— Work required —
Could you echo the listing below word for word, starting with the line that contains "The width and" and going on through the line that contains "Looking at the", leaving out the pictures?

# Start of Data entries

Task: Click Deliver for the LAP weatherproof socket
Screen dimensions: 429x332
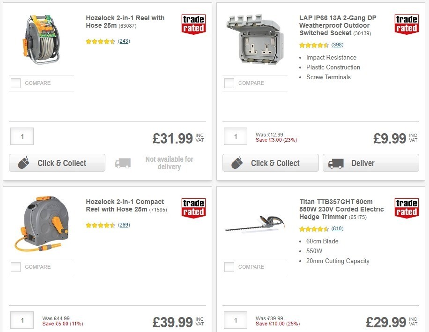Action: click(370, 163)
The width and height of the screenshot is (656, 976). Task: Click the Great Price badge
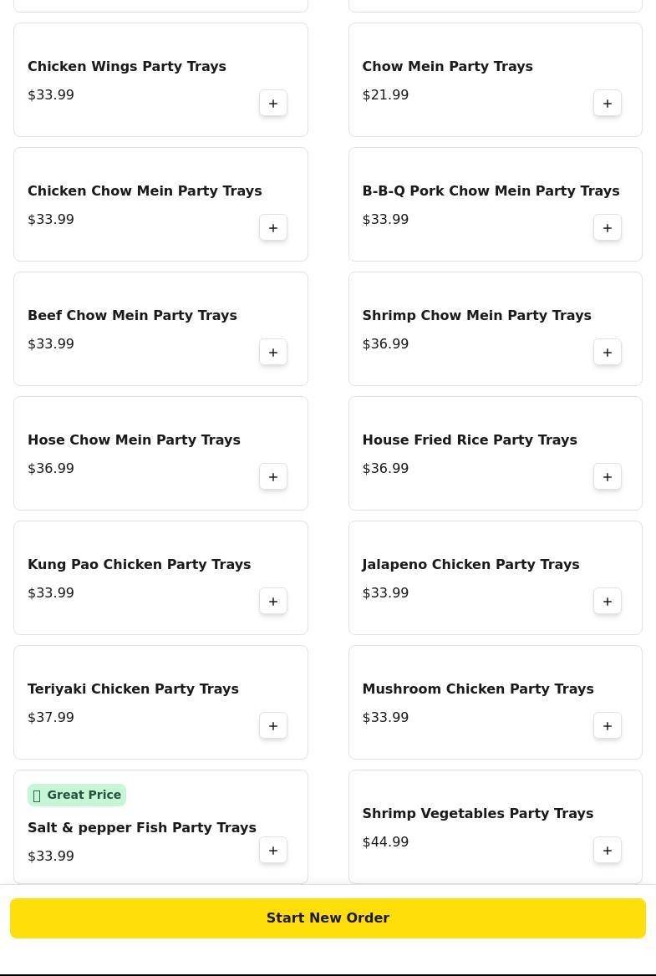pos(77,795)
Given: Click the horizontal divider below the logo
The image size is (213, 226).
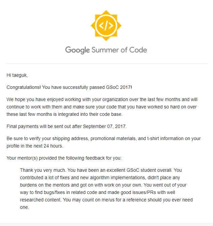Looking at the screenshot, I should click(107, 63).
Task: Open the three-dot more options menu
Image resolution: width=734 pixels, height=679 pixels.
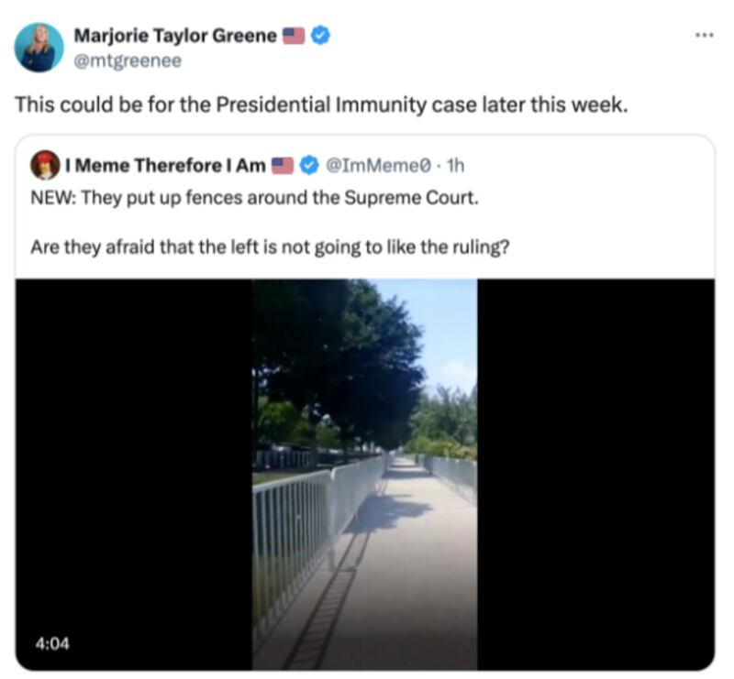Action: pos(704,35)
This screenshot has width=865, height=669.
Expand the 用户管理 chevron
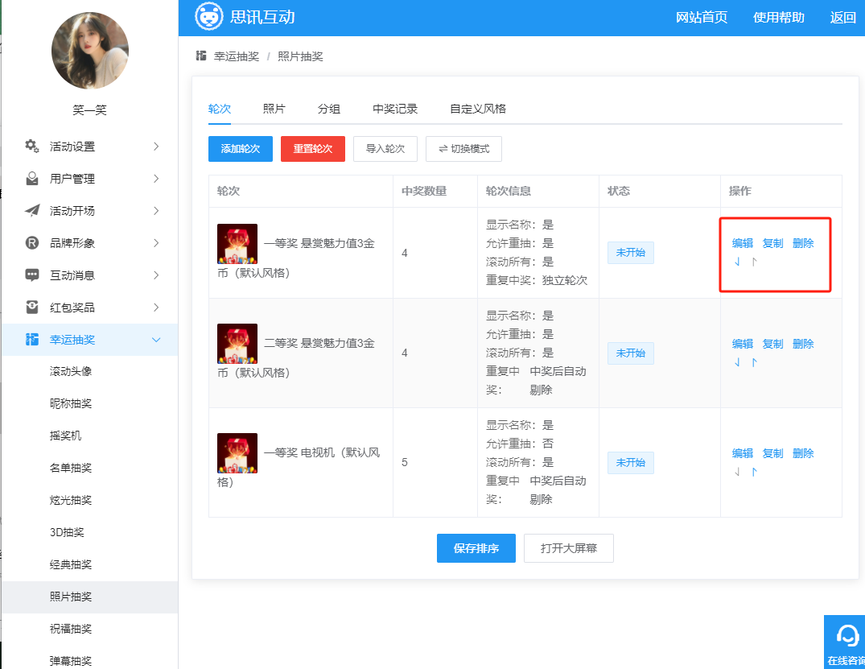pos(156,179)
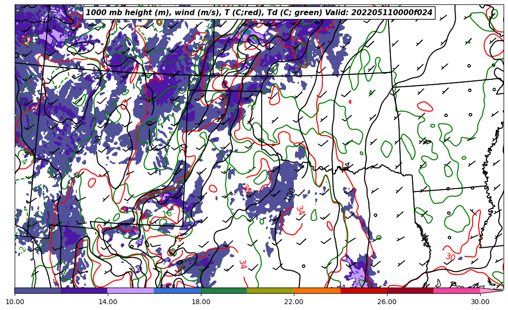Click the hot pink colorbar segment
The height and width of the screenshot is (310, 508).
click(x=457, y=290)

# End of Data entries

— Response —
The width and height of the screenshot is (656, 976). Task: Click the Great Price badge
pos(77,795)
Given: Click the horizontal divider below the logo
The image size is (213, 226).
Looking at the screenshot, I should click(107, 63).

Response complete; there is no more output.